Joseph McGill Jr., a Charleston-based field officer with the National Trust for Historic Preservation, discusses the Slave Dwelling Project, which he started in 2010.
JOSEPH MCGILL JR.
Age: 51
Grew up in: Kingstree
Claim to fame: The Slave Dwelling Project
Day job: Field officer for the National Trust for Historic Preservation
Pet peeve: "Distorted history—history that favors the victor and leaves out the rest of the story."
It began as part of a Civil War documentary for the History Channel. Joseph McGill Jr., a Charleston-based field officer with the National Trust for Historic Preservation, volunteered to spend the night in a restored slave hut at Boone Hall Plantation to demonstrate what living conditions had been like for enslaved Africans.
The overnight stay had a profound impact on McGill, and in 2010 he launched the Slave Dwelling Project, a personal quest to explore and preserve slave quarters across the state and nation.
"My goal is to bring attention to the dwellings," he says. "It’s an opportunity to recognize the places that have been restored and acknowledge the places that need to be restored."

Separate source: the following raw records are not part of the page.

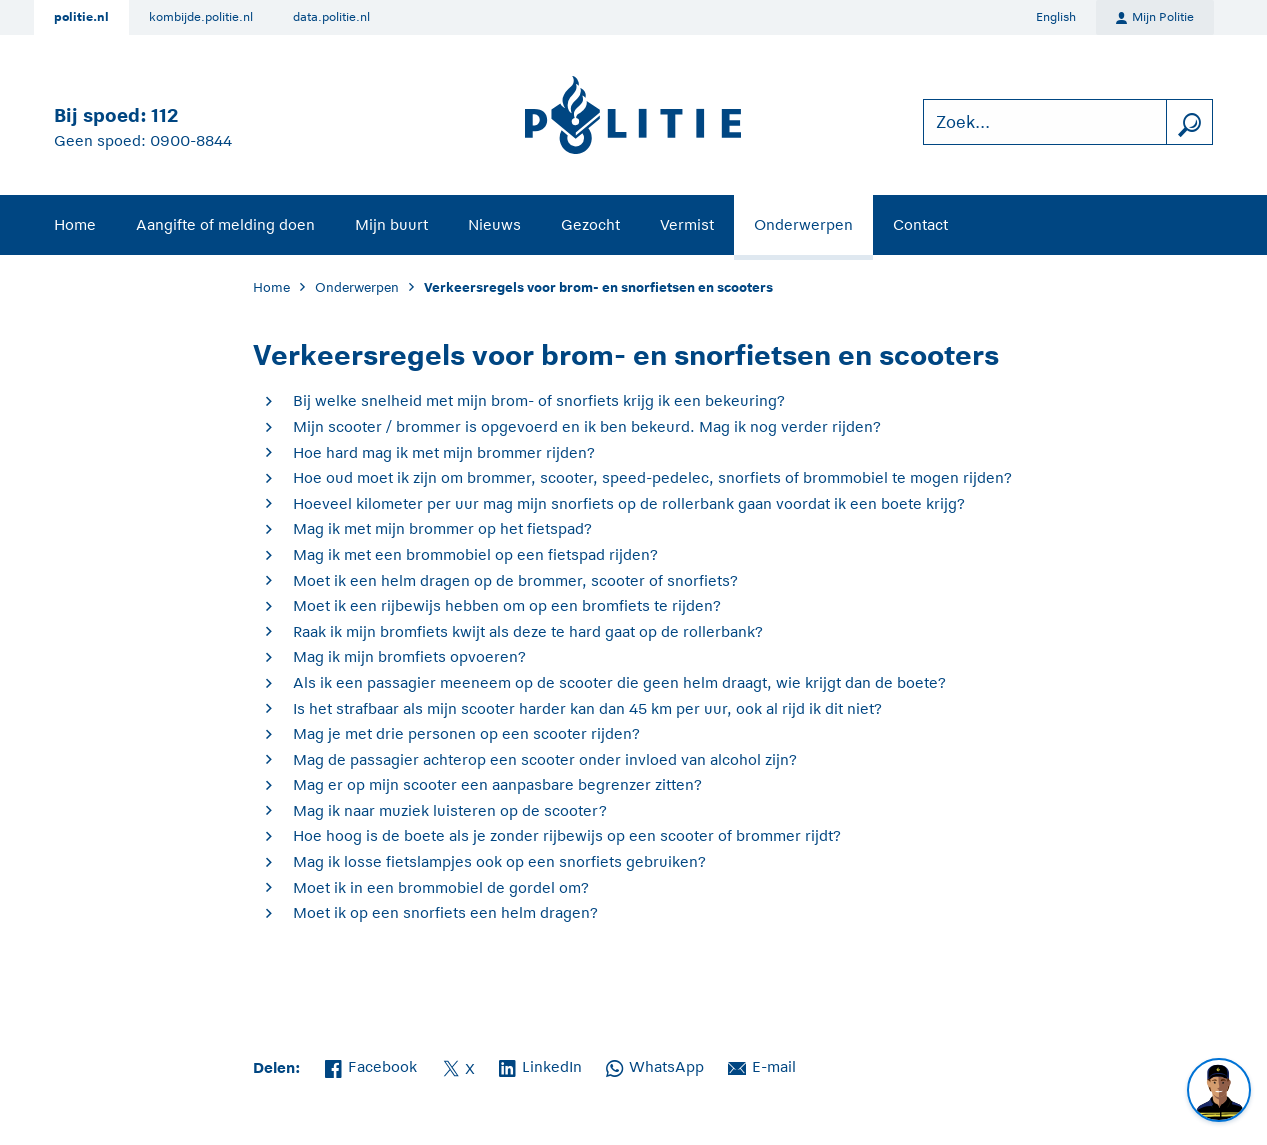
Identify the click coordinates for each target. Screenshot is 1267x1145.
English (1056, 17)
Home (75, 224)
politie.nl (81, 17)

In addition to helping landowners identify, interpret and maintain slave quarters, McGill is raising awareness of the history behind the buildings. Camping overnight in former slave dwellings—sometimes accompanied by the descendants of the slaves who built and occupied them—is a way to establish an emotional connection "to the people who endured despite all that they went through," he says. "You think about those people. You think about the fact that in that space it was probably the most peaceful part of their lives, but even that could be interrupted."

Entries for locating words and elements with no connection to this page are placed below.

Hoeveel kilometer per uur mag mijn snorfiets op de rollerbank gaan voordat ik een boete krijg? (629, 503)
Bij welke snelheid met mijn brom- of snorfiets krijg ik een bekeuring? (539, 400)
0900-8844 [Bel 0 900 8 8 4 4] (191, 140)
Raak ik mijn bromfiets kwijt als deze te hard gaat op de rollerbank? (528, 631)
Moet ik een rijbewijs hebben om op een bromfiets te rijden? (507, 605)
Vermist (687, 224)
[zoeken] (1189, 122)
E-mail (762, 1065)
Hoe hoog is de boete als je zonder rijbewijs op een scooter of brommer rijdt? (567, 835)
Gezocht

While the project began with an exploration of slave dwellings on Southern plantations, McGill has visited 38 sites in 12 states, including Pennsylvania and Connecticut—areas not normally associated with slavery.
"Expanding the project to those states sheds light on the period of slavery in the United States history," he says. "The North does not get a pass. Slavery existed there also. If you go to any older city that existed prior to the Civil War you can find architecture that supported slaves."